## DOCUMENT PASSAGE
Use ALT + 0178 on the numpad for squared(superscript 2).

ALT + 0179 for cubed.

You can set up a Custom Format for this is you have a great whack to do.

Format>Cells>Number>Custom

Enter ### then hit ALT + 0178


Gord Dibben Excel MVP

On Sat, 3 Dec 2005 12:33:03 -0800, Hyperyoda
<Hyperyoda@discussions.microsoft.com> wrote:

>this may seem a silly question, but how do you type powers in excel?
>i.e. numbers to the power of something.
>
>e.g. in WORD, you can type numbers to the power of something by pressing
>"ctrl + shift + ="
>to allow you to type things like the "th" on the "5th" of january, the same
>thing can be used to type 7 squared - e.g. allowing me to type a small number
>"2" top right of the 7.
>how can you do this is excel 2003?
>is it possible?
>(i require this for use in a title - not an equation...)
>
>many thanks if anyone knows.

----------


## Gord Dibben

Note:

My first method will change the value to text.

The Custom Format will leave the number as a number.


Gord Dibben Excel MVP

On Sat, 03 Dec 2005 13:08:06 -0800, Gord Dibben <gorddibbATshawDOTca@> wrote:

>Use ALT + 0178 on the numpad for squared(superscript 2).
>
>ALT + 0179 for cubed.

## TASKS
**1)** In the forum thread on Excel superscripts, why is the Custom Format the better choice when the entry must stay numeric? Explain in one to three sentences.
**2)** Using the forum thread on Excel superscripts, decide whether each statement agrees with it. Give yes or no, followed by the deciding words quoted from the thread.
(a) ALT + 0179 produces a cubed symbol.
(b) The person asking needs the small raised number for an equation.
(c) The ALT codes are entered on the numpad.
**3)** In the forum thread on Excel superscripts, what key combination does the person asking use in Word to type a number to a power?

## RECORDED DATA
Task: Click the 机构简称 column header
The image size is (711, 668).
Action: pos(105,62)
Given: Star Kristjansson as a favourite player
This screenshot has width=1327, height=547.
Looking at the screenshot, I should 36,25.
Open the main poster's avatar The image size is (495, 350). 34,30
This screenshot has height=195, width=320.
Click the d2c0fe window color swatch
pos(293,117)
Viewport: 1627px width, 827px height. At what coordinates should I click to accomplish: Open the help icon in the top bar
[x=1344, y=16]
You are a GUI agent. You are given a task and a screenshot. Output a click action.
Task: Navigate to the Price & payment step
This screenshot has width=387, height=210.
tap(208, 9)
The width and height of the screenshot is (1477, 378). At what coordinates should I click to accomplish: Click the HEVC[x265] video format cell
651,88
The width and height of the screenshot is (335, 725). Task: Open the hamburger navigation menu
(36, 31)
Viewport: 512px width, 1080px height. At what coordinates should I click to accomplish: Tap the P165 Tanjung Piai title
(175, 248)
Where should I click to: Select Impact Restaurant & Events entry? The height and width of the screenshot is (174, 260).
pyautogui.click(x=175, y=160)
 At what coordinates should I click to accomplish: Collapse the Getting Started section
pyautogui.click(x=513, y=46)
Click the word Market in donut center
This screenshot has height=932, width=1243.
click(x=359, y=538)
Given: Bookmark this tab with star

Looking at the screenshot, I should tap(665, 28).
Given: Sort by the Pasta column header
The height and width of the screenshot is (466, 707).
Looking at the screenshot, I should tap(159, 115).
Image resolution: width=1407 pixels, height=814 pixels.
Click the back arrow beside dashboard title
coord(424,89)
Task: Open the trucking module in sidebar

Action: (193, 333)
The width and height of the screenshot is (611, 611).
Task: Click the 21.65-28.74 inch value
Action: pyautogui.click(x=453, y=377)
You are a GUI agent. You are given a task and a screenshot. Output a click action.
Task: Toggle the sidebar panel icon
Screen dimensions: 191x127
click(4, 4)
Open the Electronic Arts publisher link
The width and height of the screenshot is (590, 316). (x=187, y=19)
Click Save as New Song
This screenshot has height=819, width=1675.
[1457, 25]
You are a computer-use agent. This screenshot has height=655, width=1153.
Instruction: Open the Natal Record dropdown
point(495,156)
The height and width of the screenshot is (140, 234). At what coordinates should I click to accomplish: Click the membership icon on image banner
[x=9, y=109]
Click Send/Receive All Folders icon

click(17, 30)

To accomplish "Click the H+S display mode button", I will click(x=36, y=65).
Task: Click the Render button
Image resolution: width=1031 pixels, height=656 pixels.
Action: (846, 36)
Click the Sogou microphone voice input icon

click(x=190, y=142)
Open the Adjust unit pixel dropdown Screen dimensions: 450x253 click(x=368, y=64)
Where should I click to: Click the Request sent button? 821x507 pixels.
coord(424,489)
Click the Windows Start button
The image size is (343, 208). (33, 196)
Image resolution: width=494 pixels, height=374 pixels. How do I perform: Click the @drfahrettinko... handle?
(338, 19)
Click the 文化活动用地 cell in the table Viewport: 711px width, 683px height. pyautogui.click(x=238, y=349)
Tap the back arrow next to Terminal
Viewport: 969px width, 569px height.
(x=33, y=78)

## TASK ANSWERS
**1)** The first method, typing ALT + 0178, changes the value to text. The Custom Format leaves the number as a number.

**2)**
(a) Yes: "ALT + 0179 for cubed."
(b) No: "(i require this for use in a title - not an equation...)"
(c) Yes: "Use ALT + 0178 on the numpad for squared(superscript 2)."

**3)** "ctrl + shift + ="